Politisi Partai Demokrasi Indonesia Perjuangan itu mengatakan, bila dalam rapat pemerintah menyepakati penghentian secara permanen, maka mesti adanya sanksi pidana mau pun perdata sekira di lapangan tetap dilanjutkan proyek tersebut. Menurutnya, ketika keputusan menghentikan proyek reklamasi diperlukan koordinasi antar lembaga, termasuk dengan pihak Pemda DKI.
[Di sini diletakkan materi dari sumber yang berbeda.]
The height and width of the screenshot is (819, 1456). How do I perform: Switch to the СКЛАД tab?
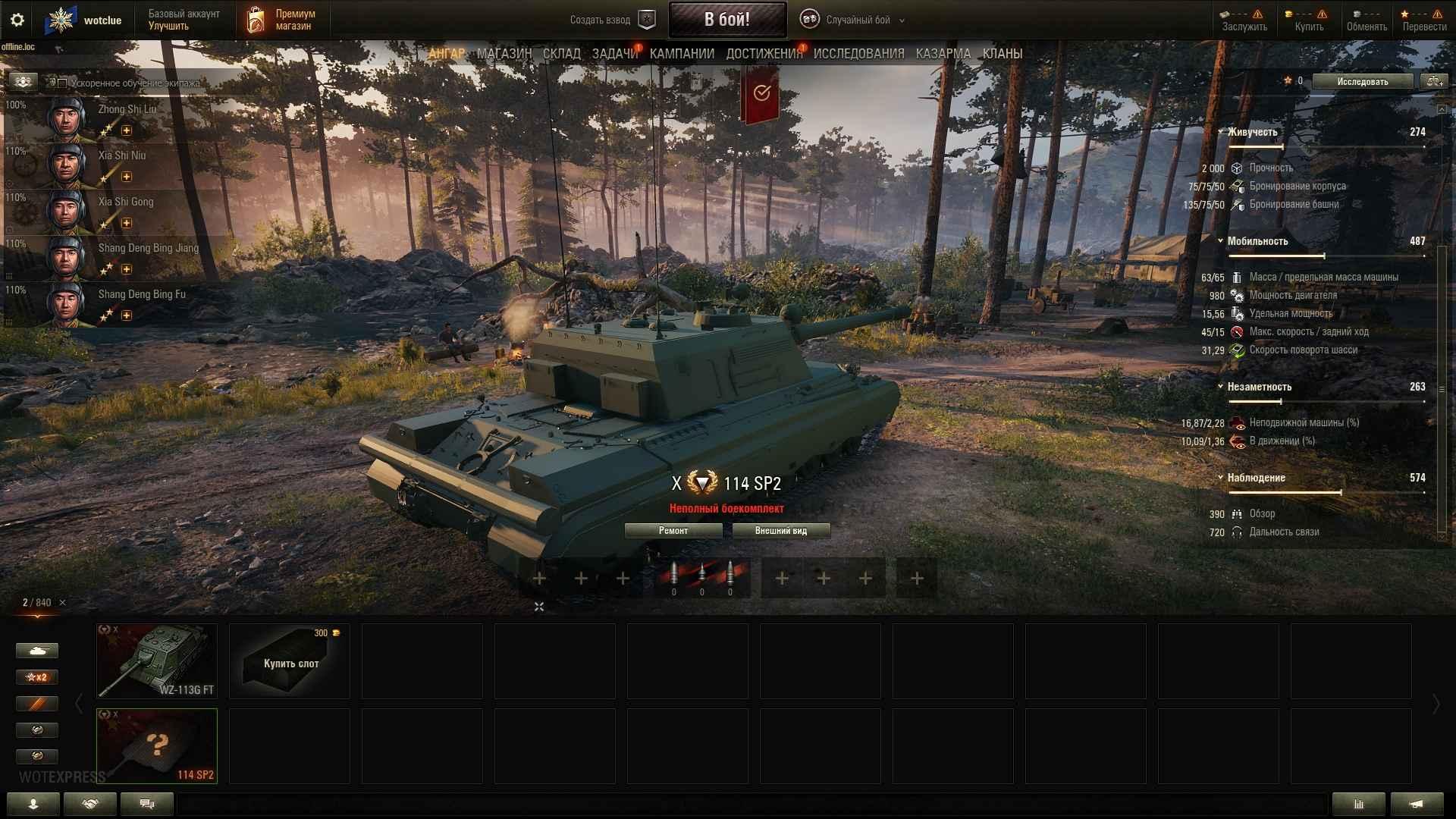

Anggota Komisi IV Azhar Romli menambahkan, terhadap proyek reklamasi atas seijin Gubernur DKI dipandang tidak berlandaskan aturan. Menurutnya, wewenang menerbitkan aturan dan kebijakan terhadap reklamasi di Teluk Jakarta menjadi ranah pemerintah pusat, bukan Pemda DKI. Ia menilai terhadap lahan yang sudah ditimbun dengan material reklamasi, perlu ditinjau ulang demi keberlangsungan nelayan dalam menyambung hidup dan keberlangsungan lingkungan.
Andi Akmal Pasluddin mengamini pandangan Rahmat dan Azhar Romli. Politisi Partai Keadilan Sejahtera (PKS) itu berandangan dari segi aspek prosedur legalitas, menjadi kewenangan Pemda DKI menerbitkan Analisis Mengenai Dampak Lingkungan (Amdal). Padahal terdapat peran Kementerian Lingkungan Hidup dan Kehutanan terhadap terbit tidaknya Amdal. “Kita hentikan saja reklamasi secara permanen,” ujarnya.
Anggota Komisi IV lainnya Hermanto menilai tindakan Gubernur DKI Basuki Tjahaja Purnama yang memaksakan proyek reklamasi sebagai bentuk pejabat arogan. Dari aspek legalitas, tidak terpenuhinya proyek tersebut dari segi aturan. Kedua, kala itu Komisi IV pernah menggelar rapat dengan Gubernur DKI ketika dijabat Joko Widodo. Kesimpulannya, menyepakati pembatalan proyek reklamasi. Terlebih banyaknya masyarakat yang mendesak dihentikan secara permanen proyek tersebut.
“Lalu dipaksakan reklamasi. Ini ada apa dipaksakan. Paling tidak ada dua. Pertama untuk kepentingan hidup di situ, kedua apakah untuk kepentingan bisnis. Kalau dipaksakan, saya lihat ini orang keterlaluan. Dia sudah melanggar banyak aturan, masyarakat dilabrak, pejabat tinggi dilabrak. Untuk apa, untuk siapa dan mengapa reklamasi ini. Kita menghendaki bukan dihentikan sementara, tapi dihentikan secara permanen,” ujarnya.
Dalam kesimpulan rapat agar Kementerian Lingkungan Hidup dan Kehutanan melakukan langkah pengawasan investigasi. Selain itu mengenakan sanksi terhadap pelanggaran izin dan pembangunan reklamasi sesuai dengan UU No.32 Tahun 2009 tentang Perlindungan dan Pengelolaan Lingkungan Hidup. Tak hanya itu, sanksi juga diberikan berdasarkan UU No.1 Tahun 2014 tentang Pengelolaan Wilayah Pesisir dan Pulau-Pulau Kecil.
Menteri Lingkungan Hidup dan Kehutanan Siti Nurbaya mengamini pandangan Komisi IV. Menurutnya, hasil rapat dengan DPR akan dilaporkan kepada Kementerian Koordinator. Menurutnya dari aspek instrumen perizinan lingkungan menteri terkait berkewajiban melakukan pengawasan sesuai pasal 73.
Pasal 73 UU No.32/2009 menyatakan, “Menteri dapat melakukan pengawasan terhadap ketaatan penanggung jawab usaha dan/atau kegiatan yang izin lingkungannya diterbitkan oleh pemerintah daerah jika Pemerintah menganggap terjadi pelanggaran yang serius di bidang perlindungan dan pengelolaan lingkungan hidup”.
“Apabila ada indikasi persoalan yang serius, maka perlu pendalaman investigasi terkait dengan beberapa tolak ukur. Apabila ada indikasi pencemaran kerusakan lingkungan dan apabila menimbulkan keresahan masyarakat.Kami para petugas fungsional sudah melakukan identifikasi awal dan indikasi kelemahan pemenuhan persyaratan ada. Nanti kita berikan semacam sanksi administratif,” pungkasnya.